I woke up today with the breeze blowing through the window above my bed. The cool, urban air soothes me these days. I can smell damp foliage from the trees that line our street. I can hear the few morning birds chirp among the city’s industrious pigeon calls. Their tiny chirping reminds me of my much-greener hometown, where thousands of songbirds egg on each morning from the hundreds of trees bowing majestically over our neighborhood.
I had about thirty minutes to lie there and ponder, so I picked Ralph Waldo Emerson’s Nature from my bedside table:
“…nature satisfies by its loveliness and without any mixture of corporeal benefits.
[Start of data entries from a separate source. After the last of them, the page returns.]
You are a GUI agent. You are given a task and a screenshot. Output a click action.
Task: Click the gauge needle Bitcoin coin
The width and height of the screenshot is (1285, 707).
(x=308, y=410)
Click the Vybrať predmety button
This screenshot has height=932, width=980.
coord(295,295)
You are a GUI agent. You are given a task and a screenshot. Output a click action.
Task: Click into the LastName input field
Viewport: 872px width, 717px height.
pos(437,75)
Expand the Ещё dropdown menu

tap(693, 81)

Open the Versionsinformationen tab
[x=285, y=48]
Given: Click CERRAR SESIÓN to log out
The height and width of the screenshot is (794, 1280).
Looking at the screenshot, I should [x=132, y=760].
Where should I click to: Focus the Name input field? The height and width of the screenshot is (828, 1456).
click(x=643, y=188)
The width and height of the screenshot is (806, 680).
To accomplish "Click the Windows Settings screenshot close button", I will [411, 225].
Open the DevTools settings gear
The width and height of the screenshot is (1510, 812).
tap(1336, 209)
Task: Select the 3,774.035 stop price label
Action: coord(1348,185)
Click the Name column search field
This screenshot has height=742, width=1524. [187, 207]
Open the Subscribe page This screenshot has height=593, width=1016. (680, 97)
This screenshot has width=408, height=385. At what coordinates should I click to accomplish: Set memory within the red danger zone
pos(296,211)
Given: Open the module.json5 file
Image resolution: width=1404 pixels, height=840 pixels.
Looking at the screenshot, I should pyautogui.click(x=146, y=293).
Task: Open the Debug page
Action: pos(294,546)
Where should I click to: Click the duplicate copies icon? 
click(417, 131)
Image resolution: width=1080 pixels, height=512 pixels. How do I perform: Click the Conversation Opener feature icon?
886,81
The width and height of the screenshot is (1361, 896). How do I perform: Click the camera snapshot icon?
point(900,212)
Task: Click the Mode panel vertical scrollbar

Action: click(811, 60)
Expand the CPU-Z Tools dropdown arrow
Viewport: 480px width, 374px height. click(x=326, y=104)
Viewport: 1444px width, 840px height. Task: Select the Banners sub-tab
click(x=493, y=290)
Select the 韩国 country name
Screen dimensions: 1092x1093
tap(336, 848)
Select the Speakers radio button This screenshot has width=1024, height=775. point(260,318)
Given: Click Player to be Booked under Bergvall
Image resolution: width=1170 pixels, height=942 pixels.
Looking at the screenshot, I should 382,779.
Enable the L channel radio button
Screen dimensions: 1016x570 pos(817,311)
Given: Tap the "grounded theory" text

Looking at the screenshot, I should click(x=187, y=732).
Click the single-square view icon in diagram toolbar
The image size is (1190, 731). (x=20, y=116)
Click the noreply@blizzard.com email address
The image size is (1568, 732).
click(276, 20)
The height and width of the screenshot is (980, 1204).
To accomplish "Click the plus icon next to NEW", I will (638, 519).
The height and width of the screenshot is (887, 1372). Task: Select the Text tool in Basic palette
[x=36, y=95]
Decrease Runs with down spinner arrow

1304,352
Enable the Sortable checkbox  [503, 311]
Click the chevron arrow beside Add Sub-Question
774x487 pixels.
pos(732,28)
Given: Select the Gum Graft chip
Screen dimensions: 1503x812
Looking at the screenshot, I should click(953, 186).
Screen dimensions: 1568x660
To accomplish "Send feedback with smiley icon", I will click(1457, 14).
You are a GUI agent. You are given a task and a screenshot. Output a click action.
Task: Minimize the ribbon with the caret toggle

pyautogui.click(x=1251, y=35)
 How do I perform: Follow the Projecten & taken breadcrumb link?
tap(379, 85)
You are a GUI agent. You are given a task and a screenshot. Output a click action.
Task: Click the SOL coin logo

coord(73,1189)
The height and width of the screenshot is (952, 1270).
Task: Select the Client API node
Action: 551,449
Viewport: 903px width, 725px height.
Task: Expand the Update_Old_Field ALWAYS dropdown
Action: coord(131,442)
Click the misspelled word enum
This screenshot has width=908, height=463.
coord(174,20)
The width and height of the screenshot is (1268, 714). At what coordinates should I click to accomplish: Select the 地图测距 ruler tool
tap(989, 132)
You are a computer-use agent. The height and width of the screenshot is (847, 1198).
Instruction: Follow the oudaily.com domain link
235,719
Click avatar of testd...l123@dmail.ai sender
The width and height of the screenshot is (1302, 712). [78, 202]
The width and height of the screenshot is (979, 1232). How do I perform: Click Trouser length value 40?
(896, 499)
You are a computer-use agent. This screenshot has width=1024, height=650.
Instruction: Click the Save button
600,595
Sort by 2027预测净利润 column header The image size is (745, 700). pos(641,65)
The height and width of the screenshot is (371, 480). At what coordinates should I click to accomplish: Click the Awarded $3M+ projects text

I see the spectacle of morning from the hilltop over against my house, from daybreak to sunrise, with emotions which an angel might share. The long slender bars of cloud float like fishes in the sea of crimson light. From the earth, as a shore, I look out into that silent sea. I seem to partake its rapid transformations; the active enchantment reaches my dust, and I dilate and conspire with the morning wind. How does nature deify us with a few and cheap elements! Give me health and a day, and I will make the pomp of emperors ridiculous. The dawn is my Assyria; the sunset and moon-rise my Paphos, and unimaginable realms of faerie; broad noon shall be my England of the senses and understanding; the night shall be my Germany of mystic philosophy and dreams.”
Our cities may feed our minds, but it is nature that purifies our souls. Nature grounds us.
I’m planning a day-long forest walk with one of my friends in late April. Our intention is to not talk about our lives, but just observe and play in the nature around us. We both believe that nature heals. We both believe that urban over-submersion creates depression and despondency.